La finance a donc du mal à s’adapter à une économie plus sobre, a fortiori à la décroissance. Elle est à la fois indispensable pour y parvenir, et insuffisante. Le système financier tente de s’adapter, on peut éventuellement l’inciter à accompagner certaines évolutions positives vers la société post-croissance mais, tel qu’il fonctionne aujourd’hui, il ne parvient pas à être le moteur d’une économie qui fonctionnerait dans le respect des limites planétaires. Penser qu’il puisse être spontanément à l’origine de ce mouvement n’est pas très réaliste tant cela exige, au contraire, une transformation en profondeur. On ne peut pas demander à un système économique de se saborder lui-même, sans stimuli extérieurs puissants. Il ne s’agit pas de sous-estimer l’importance et le pouvoir des élites économiques et financières dans ce processus, ni leur responsabilité, mais le basculement d’une économie droguée à la croissance depuis deux siècles à une économie plus stationnaire passe par d’autres voies, celles du pouvoir politique et de la fabrication de nouveaux imaginaires.
Le futur est à inventer
S’il y avait demain une volonté démocratique consensuelle d’opter pour une vraie sobriété, de consommer moins, d’utiliser moins d’énergie et moins de matière, alors le monde économique et financier devrait s’adapter à cette nouvelle donne, produire différemment et donc financer différemment. Nous en sommes loin. Au contraire, nous assistons à une polarisation politique croissante et à un rejet de toutes les formes de quotas et de restrictions, qui ont tendance à alimenter le discours sur une écologie dite punitive. Rendre ces évolutions acceptables par le plus grand nombre implique de revoir les mécanismes de prise de décision, de dégager les consensus, de démontrer que les efforts sont partagés équitablement. La question de la désirabilité de la transition écologique est donc importante. C’est pour cette raison que la construction des imaginaires, les nouveaux récits, la publicité sont des vecteurs essentiels. Appliquer des quotas de décroissance sans avoir travaillé sur ces imaginaires, sans avoir progressivement imposé ce narratif aux citoyens est un leurre et conduira à des chocs et à des conflits de plus en plus durs.
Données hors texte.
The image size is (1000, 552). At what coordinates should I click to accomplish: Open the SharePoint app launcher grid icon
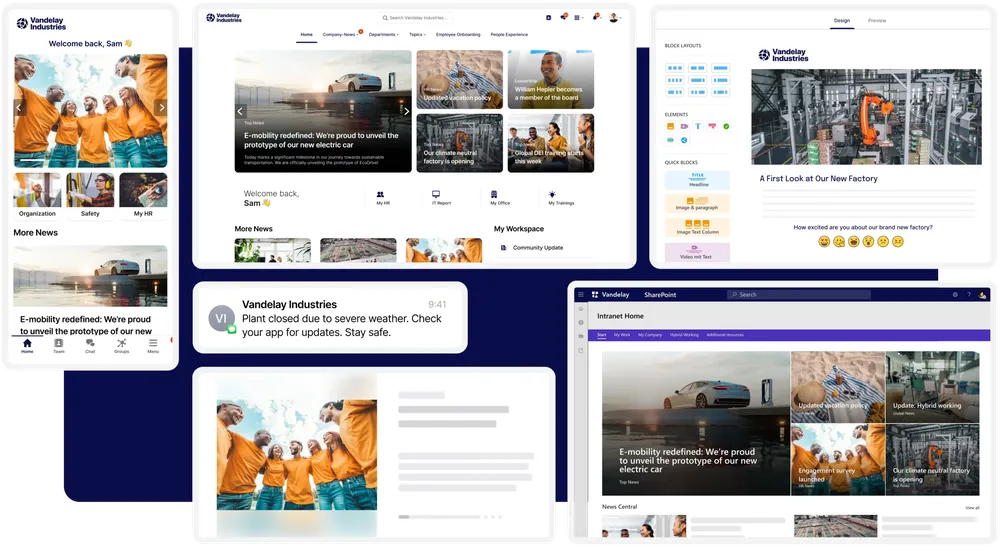tap(580, 295)
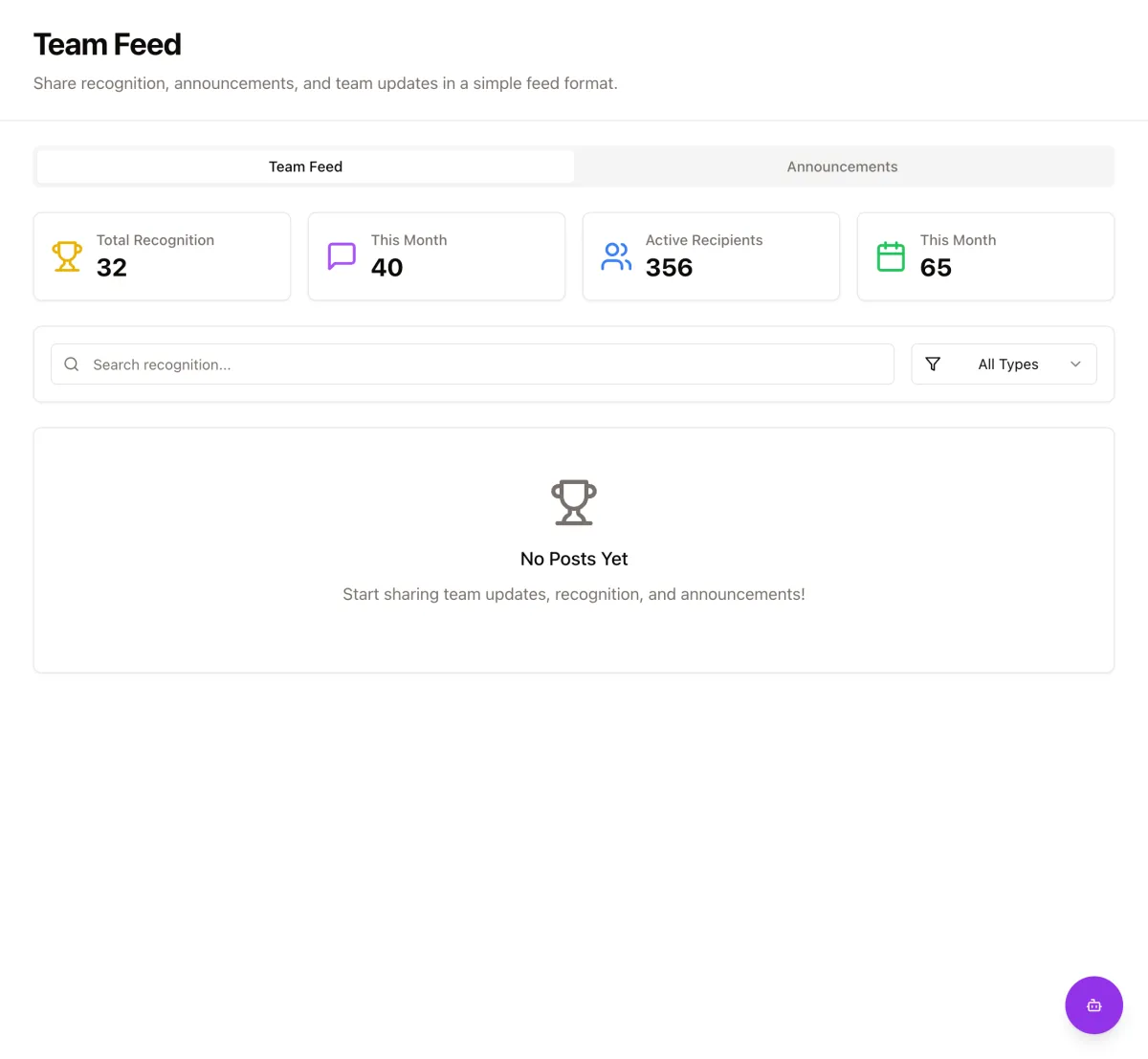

La finance de la sobriété ou de la décroissance n’existe pas. Le système d’incitation des marchés financiers pousse l’économie vers le toujours plus. La finance durable n’y échappe pas. Inventer une finance compatible avec les limites planétaires nécessite de dépasser le périmètre des seuls marchés financiers et de créer les conditions d’un dialogue entre la finance, la politique et les créateurs de récits. Vaste programme.